Radke emphasizes importance of communicating with customers about the beef industry
In production agriculture, producers have so much on their plate to think about sometimes they forget about people who aren’t involved in agriculture, according to Amanda Radke, South Dakota rancher, marketing specialist and Beef Magazine correspondent.
“As producers, we forget about the people who live in the cities or coasts far away from our farms and ranches. Those people think they know more about how farms and ranches should be operated than producers do,” she said. “Yet, those consumers have a vote in how producers can run their businesses in the future.”
However, Radke mentioned a few tools producers can use to better understand and communicate with the consumers of today about agriculture.

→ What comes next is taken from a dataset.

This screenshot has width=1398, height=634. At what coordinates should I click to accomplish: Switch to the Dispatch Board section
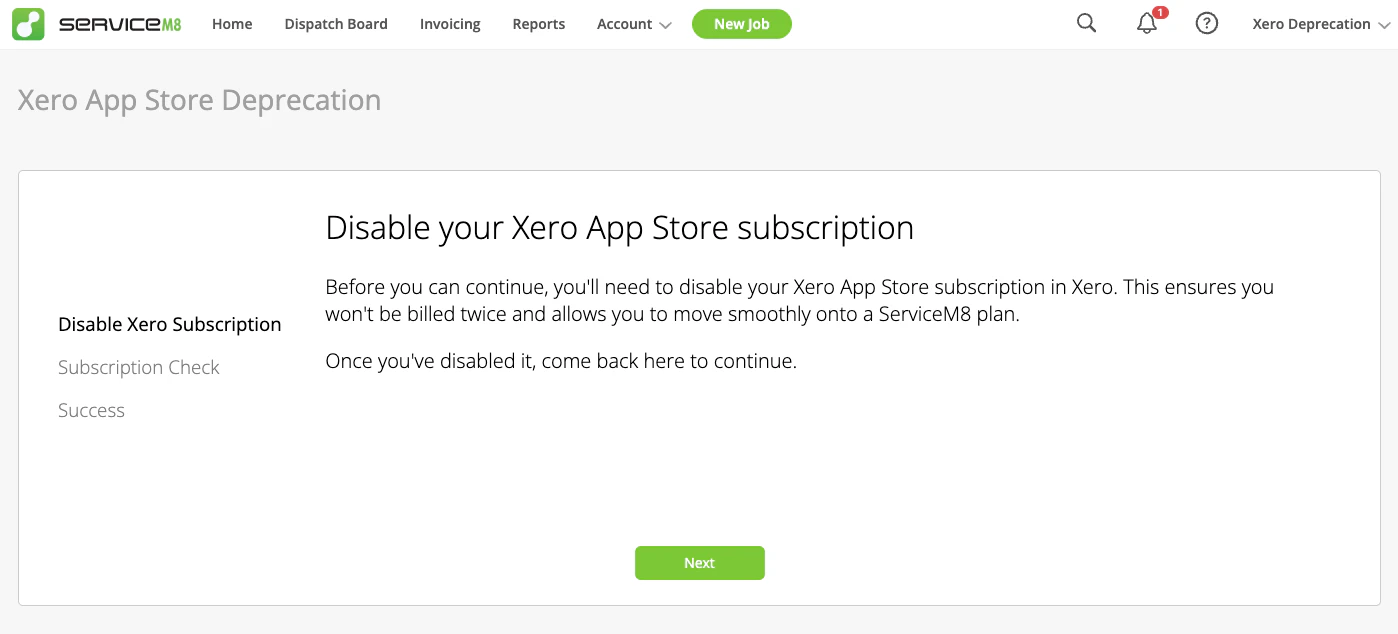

Radke stated almost every practice and process used by producers can be backed up with science and research.
“Anything from dehorning to castration to antibiotic use can be justified, but consumers want to hear about the emotional side of production agriculture,” she said. “Consumers want to hear producers’ stories.”
The main challenge is consumers getting their information about agriculture from the news and videos on YouTube, Radke added.
“During a summer internship in Washington, D.C. for the United States Department of Agriculture (USDA), I was paired with a roommate who was an atheist and vegan,” recalled Radke. “My roommate was convinced my family abused our cattle because she saw a drugged cow on YouTube.”
Radke realized the approach to talking about agriculture with consumers like her past roommate needs to change.
“There are also a lot of emotions surrounding production agriculture for consumers when they go to the grocery stores, which influence the agriculture industry as a whole,” she added.
The first emotion is the lack of trust between consumers and producers, mentioned Radke.
“Why do consumers not trust farmers?” she asked. “A few generations ago, people across the globe loved the American cowboy and the ideals of an honest, hard working, rugged cowboy.”
“If consumers were asked what they thought about cowboys today, realistically, they probably don’t think about producers. What the consumer knows about ag is what they get from the news, which isn’t very complimentary,” she explained.
Radke said consumer trust has been broken by the need for sensationalized news, which is often gossip or negative news.
Another emotion felt by consumers is guilt, according to Radke.
“At the grocery store, consumers feel guilty about the food they feed their families. They hear organic is healthier but can’t afford organic food, so they feel guilty for buying conventional products,” she stated.
Fear is another emotion consumers feel, which goes hand-in-hand with guilt, Radke stated, noting bloggers and technology that can detect genetically modified organisms (GMO) or pesticides in food are sources of cause consumer fear.
“There are people who make a lot of money from fear mongering and making consumers feel like they can’t trust their food,” said Radke.
Other emotions consumers experience include the confusion and romanticism of the agriculture industry, she mentioned.
“Children and college students are being indoctrinated to think about agriculture a certain way, and they are presented with materials that puts agriculture in a bad light,” she stated. “Consumers also have a romantic idea about having the small cow, chicken and sheep operations of yesteryear but don’t realize how the food supply would decrease and prices would increase if that were the case.”
Radke noted producers have to be a part of the conversation with consumers.
“Producers truly cannot afford to lose or bypass opportunities to tell their story or at least balance the conversation,” she said.
To combat the emotions and misconceptions about agriculture, Radke presented producers with a few tools they can use to bridge the gap with consumers.
She mentioned utilizing social media, talking to consumers and promoting the agriculture industry as ways for producers to help market their products and way of life.
“Using graphics, like comparing today’s agriculture with agriculture in 1960, is an easy way to tell a bigger story that’s hard to put into words,” Radke stated. “The best way to advocate for agriculture is through social media, where more consumers can be reached.”
Radke noted, in agriculture, producers usually respond to questions from people not involved in the agriculture industry either by laughing or getting defensive.
“Laughing or getting defensive when consumers ask questions is not positive or productive, and it is important for producers to listen to what consumers are worried about,” she said.
Looking for opportunities to tell consumers stories and advocating for agriculture is another way producers can make a difference.
“Producers need to get out there and start having conversations with consumers,” Radke said. “I think it’s more impactful to meet people in person and develop connections.”
She believes being engaged with consumers is an important part of any producers’ business plan, and if it’s not, then simply setting attainable goals like sharing one of her blogs is easy enough.
“If we don’t carve out time to talk to people and advocate for our industry, we’re going to have a tough time doing so later, and future generations will have an even tougher time,” Radke stated. “If producers are active and make a habit of being a part of the conversation, they can make a difference slowly but surely,”
On May 31, 2017, Amanda Radke spoke to cattle producers at the Beef Improvement Federation Young Producers Symposium.